As we gather so we try to step out of our usual way of living and attune ourselves to God, who cannot be seen and is beyond our understanding. Some do this through quiet, others through prayer. There are some things around to remind us of God’s presence - the candle burning on the table, the organ playing quietly, but above all the cross - to remind us of Jesus who made God known in his living, his dying and in his resurrection.
Before the service people may sit quietly, pray or talk to each other. But when the leader of our worship enters, we begin.
‘Methodism was born in song’. We like singing
- the congregation is a kind of amateur choir, a bit like the TV series but without the enthusiastic conductor, with a variety of voices willing to blend and support each other. Even if you are not used to singing, why not give it a try?
It doesn’t matter if you don’t understand all the words and you don’t have to agree with them all either:
hymns are poems using words in a particular way, not legal contracts you have to sign up to. In singing we are celebrating life in a very physical way - with every breath that we take! To help singing the words are often displayed on the screen - or you can use a hymnbook if you wish. Most tunes aren’t too difficult to pick up. We stand to sing hymns because it helps us sing better!

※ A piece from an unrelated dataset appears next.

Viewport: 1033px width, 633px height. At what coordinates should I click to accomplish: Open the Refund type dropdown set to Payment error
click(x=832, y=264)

Prayers are times when we try to concentrate on God.
To help our concentration we usually close our eyes and stop our hands from fiddling. Sometimes there will be times of silence. It isn’t because we’ve forgotten what happens next, but because silence allows the echoes of words to be heard, allows a response to begin in our hearts, gives God space to move.
Both our traditions of worship gather around the Bible. The hymns we sing are drenched in the language of the Bible. Each Sunday we read aloud from it. If you want to follow the reading, there is a Bible near you, but for most of us just listening is enough. We enter into a different way of seeing the world, truths that people of faith have discovered down through the centuries - often shared with us in story form. A sermon hopefully invites us deeper into one of the stories to see what it might be saying to us - to each one of us.

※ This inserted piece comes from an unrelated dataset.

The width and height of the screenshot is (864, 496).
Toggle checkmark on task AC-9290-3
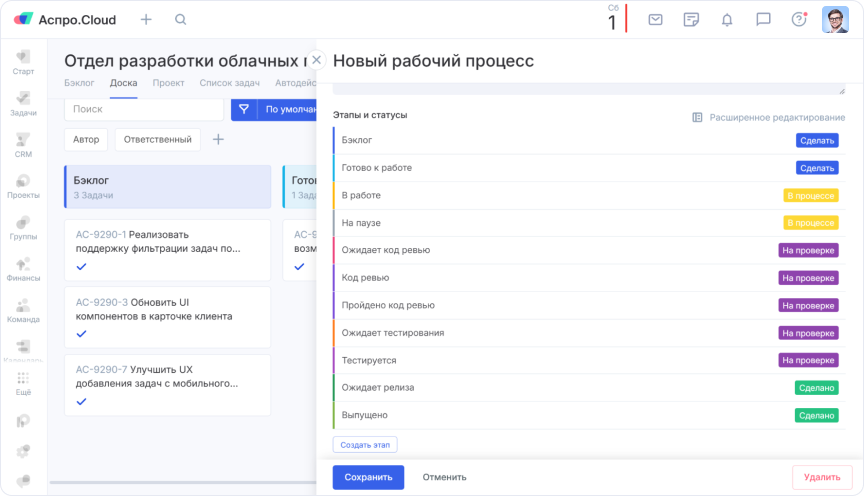82,334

A sermon is not a school lesson and don’t worry if your mind wanders (there’s no examination!),
but the hope is that at some point something said will strike you with some force - it will be what God wants you to hear.

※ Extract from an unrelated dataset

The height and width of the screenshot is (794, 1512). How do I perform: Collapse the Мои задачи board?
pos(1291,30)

In worship a congregation steps aside from the world but never loses contact with it. Hopefully hymns and sermon have links into our everyday. We offer situations and people to God in our prayers, opening channels for God’s activity in ways we don’t understand and can’t explain. We often don’t get what we ask for - but God weaves our prayers into the way God works in the world. We invariably say The Lord’s Prayer, the prayer Jesus gave us as a model - and we often say it in the modern form.
We have an offering. People come round with a bag for money We are practical people, knowing that money is needed to run a church - but we also give some of the offering away to support wider work, to help people in need. The offering, whether in the bag, or through the Standing Order at the bank, and Gift Aided if we can, is a sign of our priorities as people, of the importance of the things of God in our lives. It is to recognise that importance that we stand as the offering is brought forward for dedication.
Unlike the Anglican or Roman Catholic Churches, we do not celebrate Communion every week.
We celebrate Holy Communion once a month, to which all people are invited, alternately in the Methodist tradition, coming forward to the communion rail as shown by a steward, or served in the pew in the URC tradition. For those who don’t wish to take the elements, a simple blessing can be offered. The bread we serve is gluten free and the wine is alcohol free.
So what’s going on in Communion?
It would take a book to explain - but, simply, we are sharing in the symbolic meal that Jesus instructed his followers to do ‘in remembrance’ of him. We take bread and wine as he did. Jesus linked the bread and wine with his forthcoming death, as a way that God is especially present, so we use the language of sacrifice, of body and blood, even though it is simply bread and wine - but they have added significance because of the way the service links them to Jesus. In receiving, we are inviting Jesus to enter our lives, so that we might better follow his life.
we remain standing for a blessing, a reminder that the God we have gathered to meet goes with us and ahead of us as we scatter, a reminder that nothing can separate us from the love of God. We then sit, pause, and begin the transition back to everyday living. The service may have ended but there is the opportunity to meet people over a cup of Fairtrade coffee or tea and biscuits - with occasional cake!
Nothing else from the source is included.